Records excerpted from a collection:
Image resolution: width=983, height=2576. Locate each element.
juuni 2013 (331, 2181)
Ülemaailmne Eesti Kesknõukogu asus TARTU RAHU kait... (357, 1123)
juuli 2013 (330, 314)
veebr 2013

*Aim of the task*.
Only an exact retyping of the full data will do.

*Output of the exercise*.
Image resolution: width=983, height=2576. Locate each element.
juuni 2013 (331, 2181)
Ülemaailmne Eesti Kesknõukogu asus TARTU RAHU kait... (357, 1123)
juuli 2013 (330, 314)
veebr 2013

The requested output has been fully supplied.